Wednesday, 17 April 2013
Dervla Murphy, Cameroon With Egbert
Cameroon With Egbert must be among my favourite Dervla Murphy books. Despite my oft-repeated preference for her later, more politicised titles, I really enjoyed the story of Murphies' African adventure.
For clarity's sake, let me quickly explain that the plural in the previous sentence is due to the author being accompanied by Rachel, her daughter (this time - eighteen) and the mysterious Egbert completing the roll call of the little team is their pack horse, acquired on the way.
'Adventure' is surely the keyword for anyone approaching Cameroon With Egbert. The Murphies' journey was quite full of various little (or not so little) dramas. Malaria. Getting arrested. Indecent proposals made at gunpoint. That is only the beginning of a long list of 'situations' that Misses Murphy managed to get themselves into. What a contrast to 'civilised' travel, when immaculate travellers swank smoothly between one four star hotel and the next, sampling local cuisine in the best-reputed restaurants and meeting local, suitably Westernised, aristocracy! To tell you the truth, I much prefer rough and tough style of the Murphy clan. At least the idea of adventure retains some authenticity...
On pages of the book, Cameroon appears a vibrant and friendly country, but no country described by Dervla Murphy ever appears otherwise. I wonder, is it the case of the beauty in the eye of the beholder? Please do not misunderstand me - I'm not trying to accuse Cameroon of unloveliness. I'm just under the impression that some writers, like some photographers, are able to beautify the object of their work, no matter what it looks like to ordinary mortals. Would I see Cameroon as Dervla saw it? I doubt it. I'm a much gloomier, more cynical person (and this remark should persuade you that I'm not bemoaning any faults of Cameroon, but rather inadequacy of my own sight).

WORK TO BE COMPLETED:
Answer these questions about the book review:
1. How old is Rachel on this journey?
2. Who is Egbert?
3. Which three dramas open the review's list of "situations"?

[Dataset entries]
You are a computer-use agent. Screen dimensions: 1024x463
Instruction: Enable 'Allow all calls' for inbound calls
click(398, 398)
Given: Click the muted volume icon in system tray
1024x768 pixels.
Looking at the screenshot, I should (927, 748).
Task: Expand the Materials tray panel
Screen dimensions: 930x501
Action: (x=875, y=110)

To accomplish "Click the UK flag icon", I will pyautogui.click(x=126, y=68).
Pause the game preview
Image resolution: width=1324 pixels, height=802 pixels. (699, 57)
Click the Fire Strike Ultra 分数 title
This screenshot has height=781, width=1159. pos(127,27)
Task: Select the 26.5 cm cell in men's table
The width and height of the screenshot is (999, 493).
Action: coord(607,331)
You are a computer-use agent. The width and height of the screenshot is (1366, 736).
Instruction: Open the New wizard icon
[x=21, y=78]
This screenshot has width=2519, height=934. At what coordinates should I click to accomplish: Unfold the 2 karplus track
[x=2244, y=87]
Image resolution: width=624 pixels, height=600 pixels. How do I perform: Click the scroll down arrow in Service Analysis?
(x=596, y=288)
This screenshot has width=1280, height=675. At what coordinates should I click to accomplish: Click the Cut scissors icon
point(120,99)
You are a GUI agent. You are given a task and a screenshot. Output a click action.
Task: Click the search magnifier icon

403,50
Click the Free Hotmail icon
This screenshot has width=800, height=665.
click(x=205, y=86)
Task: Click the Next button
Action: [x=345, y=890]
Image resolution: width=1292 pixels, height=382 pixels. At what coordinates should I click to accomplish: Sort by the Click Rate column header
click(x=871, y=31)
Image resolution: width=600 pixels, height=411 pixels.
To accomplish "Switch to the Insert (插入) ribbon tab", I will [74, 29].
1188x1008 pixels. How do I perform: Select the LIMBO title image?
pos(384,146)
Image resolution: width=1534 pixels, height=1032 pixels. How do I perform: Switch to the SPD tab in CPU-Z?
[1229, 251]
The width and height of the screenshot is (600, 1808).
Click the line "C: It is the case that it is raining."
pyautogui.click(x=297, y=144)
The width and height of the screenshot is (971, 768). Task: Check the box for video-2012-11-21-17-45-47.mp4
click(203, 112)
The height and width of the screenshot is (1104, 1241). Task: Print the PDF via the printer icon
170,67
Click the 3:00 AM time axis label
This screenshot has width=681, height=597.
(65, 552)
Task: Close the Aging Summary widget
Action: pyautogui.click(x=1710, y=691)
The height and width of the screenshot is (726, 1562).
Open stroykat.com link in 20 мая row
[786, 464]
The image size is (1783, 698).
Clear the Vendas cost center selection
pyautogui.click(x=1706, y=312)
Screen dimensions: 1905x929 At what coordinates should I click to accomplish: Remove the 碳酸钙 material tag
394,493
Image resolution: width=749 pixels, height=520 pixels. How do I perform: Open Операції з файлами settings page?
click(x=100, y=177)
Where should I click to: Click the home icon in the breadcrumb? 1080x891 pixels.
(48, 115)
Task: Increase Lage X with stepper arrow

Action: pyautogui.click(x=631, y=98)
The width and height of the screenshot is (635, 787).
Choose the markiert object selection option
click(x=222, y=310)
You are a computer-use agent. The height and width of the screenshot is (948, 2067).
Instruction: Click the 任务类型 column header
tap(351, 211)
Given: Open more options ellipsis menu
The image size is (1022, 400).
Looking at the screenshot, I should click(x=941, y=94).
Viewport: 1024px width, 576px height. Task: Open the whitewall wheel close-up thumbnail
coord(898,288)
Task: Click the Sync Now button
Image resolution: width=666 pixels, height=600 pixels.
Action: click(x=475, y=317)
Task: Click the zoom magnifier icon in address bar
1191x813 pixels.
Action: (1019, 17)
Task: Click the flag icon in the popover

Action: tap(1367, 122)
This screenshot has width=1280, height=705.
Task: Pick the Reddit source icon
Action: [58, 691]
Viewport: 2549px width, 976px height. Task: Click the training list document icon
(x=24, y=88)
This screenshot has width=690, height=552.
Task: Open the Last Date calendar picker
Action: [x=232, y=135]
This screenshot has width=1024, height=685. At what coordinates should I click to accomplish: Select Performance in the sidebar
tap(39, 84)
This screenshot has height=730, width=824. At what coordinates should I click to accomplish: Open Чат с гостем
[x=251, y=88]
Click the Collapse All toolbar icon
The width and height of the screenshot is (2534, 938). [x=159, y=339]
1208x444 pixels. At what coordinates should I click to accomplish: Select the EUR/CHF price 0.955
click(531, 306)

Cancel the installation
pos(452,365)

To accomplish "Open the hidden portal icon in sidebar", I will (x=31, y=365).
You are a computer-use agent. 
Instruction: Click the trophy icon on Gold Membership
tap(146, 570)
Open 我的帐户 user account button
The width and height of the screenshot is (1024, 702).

RESPONSE TO THE TASK:
1. Eighteen.
2. The pack horse the Murphies acquired on the way.
3. Malaria, getting arrested, and indecent proposals made at gunpoint.